The Pastor as Leader

The Pastor as Leader

John Currie

Reviewed by: Jeremy A. Brandenburg

The Pastor as Leader: Principles and Practices for Connecting Preaching and Leadership, by John Currie. Crossway, 2024. Paperback, 240 pages, $19.99. Reviewed by OP pastor Jeremy A. Brandenburg.

When your championship team is down at halftime, the need of the hour is a coach’s speech that both inspires and instructs. This is the way to approach John Currie’s book The Pastor as Leader. This book helped me think about my callings as a Christian and a pastor with renewed purpose and zeal. Among other things, it puts thoroughly biblical and Reformed meat on the bones of what our Form of Government means when it says the pastor, with the other elders, is to “lead them in all the service of Christ” (VIII). The “them” being the church: everyone Jesus Christ saves, builds up, and sends into the world.

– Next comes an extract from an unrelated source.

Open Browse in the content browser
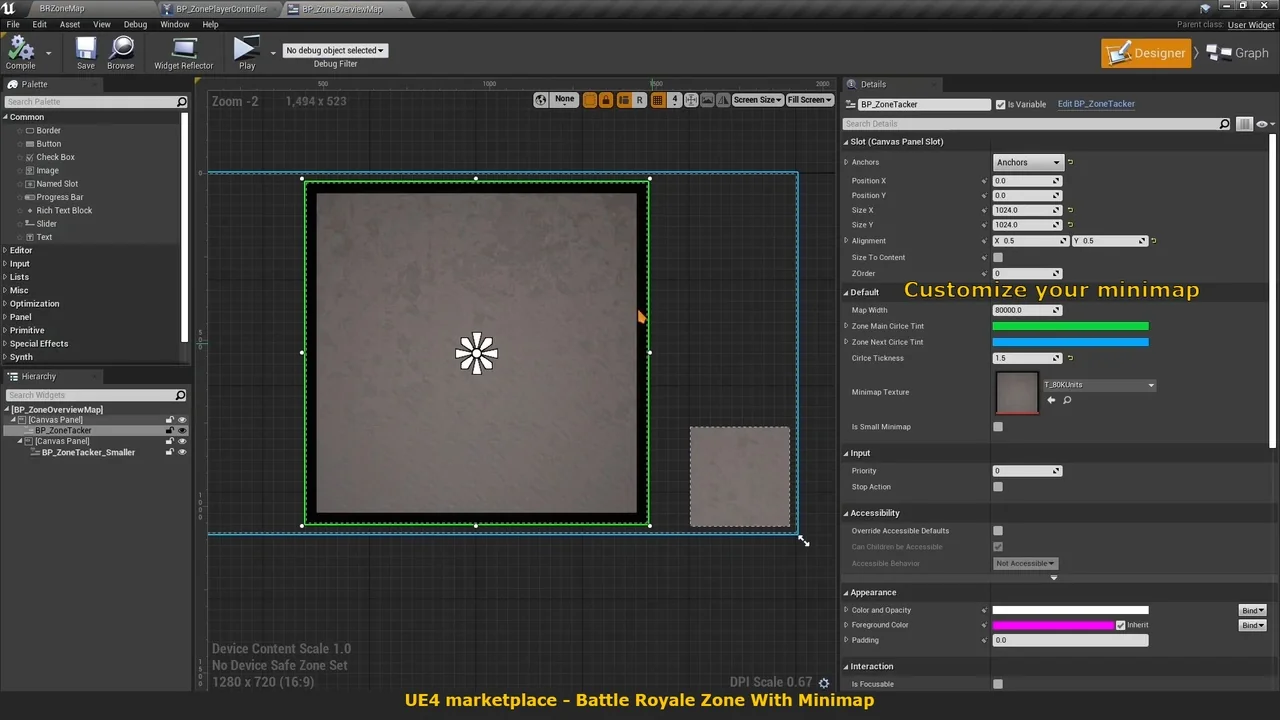1280x720 pixels. (x=121, y=51)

Most of us are reflexively suspicious of anything resembling “big tent evangelicalism.” We love being Presbyterian and Reformed. We aren’t interested in being trendy and changing everything to grow our churches. If anything, the OPC’s moderate but stable growth over its history shows robust community resistance to modern ministry fads. But we are not without need! Currie’s book addresses that need from a thoroughly Reformed and biblical perspective. We should be thankful for our growth but take Currie’s call to pastoral arms to heart.

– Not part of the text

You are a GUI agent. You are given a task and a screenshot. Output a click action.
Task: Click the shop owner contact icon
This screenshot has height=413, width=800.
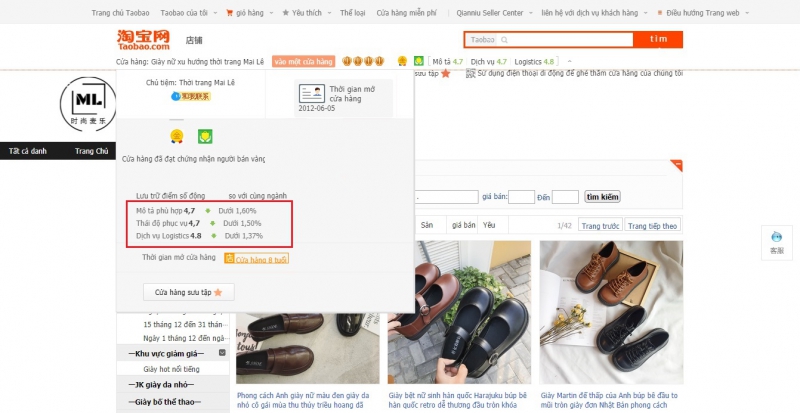coord(187,96)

Currie writes persuasively about the need for pastors to understand preaching as leadership. In his words, pastoral leadership is “an organic extension of the preaching ministry of a man of God” (31). His argues from Scripture and relies heavily on the theological riches of Calvin, Owen, Vos, Murray, and Gaffin. That is what makes Currie’s case so compelling. It is union-with-Christ theology in pastoral practice. He shows how, as those united to the risen Christ, we should unashamedly lead through preaching: equipping and motivating the saints to use their Spirit-given gifts and graces. Crucially, Currie thoroughly emphasizes the sanctified character and prayer-dependent nature of faithful leadership.

To miss or ignore the leadership dimension of gospel proclamation is to miss a core horizontal purpose of preaching—to influence the saints to do something. Truly redemptive-historical preaching will not only connect the hearer to a passage’s Christ-centered meaning, but also to what Jesus is doing in and through his people now. Jesus Christ is the living Lord of his church. We are called into and part of “the greatest of all causes.” The proclamation of the eternal gospel by a man of God set apart by Christ should resound with the glory and excellence of Christ himself, for he is King of kings.

The Pastor as Leader is not a book on preaching per se. It is the halftime exhortation we need to rally pastors, elders, deacons, and members to remember we are in a cosmic conflict that demands strategy and wisdom. The outcome is decided. Jesus Christ has triumphed through his death and resurrection. But Christ calls men to herald the good news of his victory and urge the church onward in the power of the Spirit to love, serve, and sacrifice until he comes again.